В своих интервью женщины-художницы концептуального круга, наоборот, старались подчеркивать собственное нахождение около, почти что незначительность и принадлежность к кругу скорее с точки зрения общих интересов и личных дружеских отношений, нежели собственную вписанность в институцию, закрепленную за аббревиатурой МКШ. На мой взгляд, в этом приоритете дружбы над институцией, поиске собственного голоса за пределами очерченных дискурсом «систем уместностей», в обращении к новым формам (как Ирина Нахова в «Комнатах» или Вера Митурич-Хлебникова в работе с коллажем из собственных семейных архивов), а также в обращении к малым «незначительным» жанрам, таким как вышивка у Ларисы Резун-Звездочетовой или Марии Константиновой, готовка у Марии Чуйковой или графические портреты обыденных вещей, как у Нины Котел, в недекларируемой и как будто самими художницами не осознаваемой как «статусная» принадлежностью к сообществу и заключается главный освободительный потенциал искусства позднесоветских художниц.

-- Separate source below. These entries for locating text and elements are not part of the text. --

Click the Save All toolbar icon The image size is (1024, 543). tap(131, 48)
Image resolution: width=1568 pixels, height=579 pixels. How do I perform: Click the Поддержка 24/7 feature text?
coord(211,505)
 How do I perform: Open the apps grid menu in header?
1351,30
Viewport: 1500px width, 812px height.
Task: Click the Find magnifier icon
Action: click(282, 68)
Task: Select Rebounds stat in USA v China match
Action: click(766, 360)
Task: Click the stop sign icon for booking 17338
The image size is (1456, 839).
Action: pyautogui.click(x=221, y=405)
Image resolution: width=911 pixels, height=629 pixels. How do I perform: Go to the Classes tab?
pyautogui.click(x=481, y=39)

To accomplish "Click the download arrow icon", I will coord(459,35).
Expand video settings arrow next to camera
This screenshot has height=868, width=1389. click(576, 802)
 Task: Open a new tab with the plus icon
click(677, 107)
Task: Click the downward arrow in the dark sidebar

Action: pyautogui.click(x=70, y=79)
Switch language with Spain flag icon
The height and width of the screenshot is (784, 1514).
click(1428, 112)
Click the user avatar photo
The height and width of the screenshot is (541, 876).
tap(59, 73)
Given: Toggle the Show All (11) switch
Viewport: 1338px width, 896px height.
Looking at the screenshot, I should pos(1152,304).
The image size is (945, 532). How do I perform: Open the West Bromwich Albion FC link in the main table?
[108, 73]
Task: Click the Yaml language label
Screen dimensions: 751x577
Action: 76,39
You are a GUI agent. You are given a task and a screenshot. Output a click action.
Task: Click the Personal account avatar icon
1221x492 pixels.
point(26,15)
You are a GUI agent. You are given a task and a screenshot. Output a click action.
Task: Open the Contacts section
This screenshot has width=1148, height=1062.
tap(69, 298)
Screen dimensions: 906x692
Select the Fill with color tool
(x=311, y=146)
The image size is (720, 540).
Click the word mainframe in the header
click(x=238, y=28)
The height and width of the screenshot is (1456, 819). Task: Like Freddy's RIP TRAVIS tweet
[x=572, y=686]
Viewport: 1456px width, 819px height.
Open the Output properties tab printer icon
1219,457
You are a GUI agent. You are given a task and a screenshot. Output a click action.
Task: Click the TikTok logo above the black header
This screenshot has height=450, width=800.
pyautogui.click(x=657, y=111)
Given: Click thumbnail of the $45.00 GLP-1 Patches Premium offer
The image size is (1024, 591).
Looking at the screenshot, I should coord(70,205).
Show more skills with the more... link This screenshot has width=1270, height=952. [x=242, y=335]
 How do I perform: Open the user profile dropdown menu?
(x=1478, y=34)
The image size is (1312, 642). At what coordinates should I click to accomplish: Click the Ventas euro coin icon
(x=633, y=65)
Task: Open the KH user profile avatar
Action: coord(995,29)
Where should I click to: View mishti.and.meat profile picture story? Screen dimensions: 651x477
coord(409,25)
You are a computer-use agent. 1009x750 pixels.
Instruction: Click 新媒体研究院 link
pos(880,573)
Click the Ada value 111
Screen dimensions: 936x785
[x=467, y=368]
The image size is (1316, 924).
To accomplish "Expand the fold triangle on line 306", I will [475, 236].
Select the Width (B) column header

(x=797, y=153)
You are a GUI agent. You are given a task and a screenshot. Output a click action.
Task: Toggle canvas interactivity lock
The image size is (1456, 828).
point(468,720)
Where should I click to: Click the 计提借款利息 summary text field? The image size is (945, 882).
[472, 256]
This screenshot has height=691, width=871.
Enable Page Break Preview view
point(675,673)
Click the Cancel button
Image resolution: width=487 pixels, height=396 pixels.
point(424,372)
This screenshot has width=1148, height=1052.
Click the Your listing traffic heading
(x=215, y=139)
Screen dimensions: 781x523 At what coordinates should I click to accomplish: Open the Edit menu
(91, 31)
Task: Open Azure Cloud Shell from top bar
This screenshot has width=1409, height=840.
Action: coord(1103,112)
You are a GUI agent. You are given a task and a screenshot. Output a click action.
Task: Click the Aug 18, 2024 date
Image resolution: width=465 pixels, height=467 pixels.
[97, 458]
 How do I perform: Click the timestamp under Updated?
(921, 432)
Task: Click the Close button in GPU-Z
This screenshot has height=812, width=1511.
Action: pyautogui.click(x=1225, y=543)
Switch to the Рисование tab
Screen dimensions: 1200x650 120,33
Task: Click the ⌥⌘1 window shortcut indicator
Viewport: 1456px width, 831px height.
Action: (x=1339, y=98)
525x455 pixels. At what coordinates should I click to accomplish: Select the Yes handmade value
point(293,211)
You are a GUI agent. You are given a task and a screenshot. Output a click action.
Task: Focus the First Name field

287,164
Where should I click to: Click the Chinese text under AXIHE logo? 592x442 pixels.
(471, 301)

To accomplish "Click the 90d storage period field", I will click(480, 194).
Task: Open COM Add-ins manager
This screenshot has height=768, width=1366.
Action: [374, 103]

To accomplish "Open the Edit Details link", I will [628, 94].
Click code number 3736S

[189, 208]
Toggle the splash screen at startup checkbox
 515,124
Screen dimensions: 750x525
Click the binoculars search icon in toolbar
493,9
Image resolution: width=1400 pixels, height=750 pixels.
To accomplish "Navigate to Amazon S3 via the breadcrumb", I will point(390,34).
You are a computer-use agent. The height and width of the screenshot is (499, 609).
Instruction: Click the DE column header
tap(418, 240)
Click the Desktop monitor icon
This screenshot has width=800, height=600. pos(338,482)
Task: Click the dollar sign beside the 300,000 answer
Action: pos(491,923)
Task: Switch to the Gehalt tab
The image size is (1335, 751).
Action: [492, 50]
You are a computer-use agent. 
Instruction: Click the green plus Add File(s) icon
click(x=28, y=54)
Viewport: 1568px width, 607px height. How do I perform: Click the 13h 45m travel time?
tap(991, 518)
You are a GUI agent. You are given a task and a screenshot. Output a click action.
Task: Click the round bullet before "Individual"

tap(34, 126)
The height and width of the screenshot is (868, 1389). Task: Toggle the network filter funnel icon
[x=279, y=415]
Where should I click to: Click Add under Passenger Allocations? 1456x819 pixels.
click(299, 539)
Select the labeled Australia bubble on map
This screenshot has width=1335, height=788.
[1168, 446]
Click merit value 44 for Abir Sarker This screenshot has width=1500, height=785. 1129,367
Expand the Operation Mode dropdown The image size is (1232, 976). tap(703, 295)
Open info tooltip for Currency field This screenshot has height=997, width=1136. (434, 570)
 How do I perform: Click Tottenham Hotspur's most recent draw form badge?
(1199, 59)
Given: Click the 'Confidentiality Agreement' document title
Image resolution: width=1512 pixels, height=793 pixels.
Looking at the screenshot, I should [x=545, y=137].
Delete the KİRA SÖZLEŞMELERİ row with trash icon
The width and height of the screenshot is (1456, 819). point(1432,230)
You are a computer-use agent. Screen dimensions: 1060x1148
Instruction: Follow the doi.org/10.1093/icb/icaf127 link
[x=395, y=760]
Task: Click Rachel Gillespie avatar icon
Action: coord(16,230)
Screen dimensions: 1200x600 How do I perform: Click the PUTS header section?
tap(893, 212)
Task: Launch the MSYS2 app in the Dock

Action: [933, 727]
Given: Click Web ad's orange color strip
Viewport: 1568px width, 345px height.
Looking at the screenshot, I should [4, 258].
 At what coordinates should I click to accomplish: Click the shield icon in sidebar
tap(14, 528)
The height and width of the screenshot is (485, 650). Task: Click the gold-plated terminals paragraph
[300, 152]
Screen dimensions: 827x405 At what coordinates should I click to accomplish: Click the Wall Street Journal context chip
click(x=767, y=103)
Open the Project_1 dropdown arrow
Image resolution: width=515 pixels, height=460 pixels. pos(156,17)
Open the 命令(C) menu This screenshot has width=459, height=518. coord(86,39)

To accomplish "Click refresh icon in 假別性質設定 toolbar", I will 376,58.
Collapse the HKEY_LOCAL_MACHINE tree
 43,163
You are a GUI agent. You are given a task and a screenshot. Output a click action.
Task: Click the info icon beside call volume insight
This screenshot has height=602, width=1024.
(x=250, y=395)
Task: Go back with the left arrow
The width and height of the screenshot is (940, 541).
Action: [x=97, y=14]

Не найдя в мужском и женском искусстве явственных признаков выраженной гендерной позиции, могу сказать, что гендерная проблематика в советском неофициальном искусстве наиболее ярко проявилась именно в рамках семейного творчества. Следует еще раз повториться: после паузы, вызванной запретом художественных объединений в 1932‐м, ситуация группового или парного творчества стала вновь актуальной именно в 1970‐е годы. Семьи художников-шестидесятников, таких как Евгений Кропивницкий и Ольга Потапова, Оскар Рабин и Валентина Кропивницкая, Генрих Сапгир и Римма Заневская-Сапгир, Владимир Немухин и Лидия Мастеркова, не были объединены общим (соавторским) творчеством. Очевидно, в этом можно проследить влияние еще довоенной модернистской или авангардистской парадигмы, рассматривающей творчество как радикально индивидуальный процесс (вспомним пары русского авангарда, работающие сугубо персонально: Наталья Гончарова и Михаил Ларионов, Варвара Степанова и Александр Родченко, Ольга Розанова и Алексей Крученых, Надежда Удальцова и Александр Древин, Михаил Матюшин и Елена Гуро).
Отсюда можно сделать вывод о том, что если для концептуальных художников и существовали какие-то поколенческие ориентиры, то обращены они были в две стороны: один вектор – в сторону художников МОСХа, и именно по отношению к ним выстраивалась личная самоидентификация «от противного»; второй вектор можно назвать «положительным», и он был обращен к известным узкому кругу советской интеллигенции западным художникам.
Рассмотренные в исследовании творческие семейные пары демонстрируют не только разный подход к творчеству в рамках одной «парной» парадигмы, но и являют собой яркие социальные примеры – их можно назвать типичными или типизированными. Все три семьи имеют типичный для советского союза двухкарьерный тип организации. Все три пары можно назвать живущими в зоне «вненаходимости»[239]
, однако подходы этих пар к не только к семейному искусству, но и к «семейственности» как категории гендерного порядка, несмотря на объединение общим концептуальным кругом, можно считать очень разными.Римма и Валерий Герловины были первой московской творческой супружеской парой, начавшей работать в соавторстве. В период жизни в Москве они активно влияли не только на художественный круг московского неофициального искусства, но и на становление советского концептуального искусства вообще. Однако сознательно выбранный парой творческий эскапизм, проявившийся в выборе сюжетов и тем, связанных с гендерным символизмом, был прерван ранней эмиграцией. В дальнейшем разработки Герловиных в области парного женско-мужского творчества не нашли последователей среди художников и не оказали серьезного влияния на то, что позже стало называться «московским романтическим концептуализмом». Очевидно, это можно связать с тем, что гендерная тема не была актуальной для неофициального искусства в силу массы социальных, политических и бытовых причин и, во многом, оценивалась как западное заимствование, а не сформированная изнутри среды проблематика.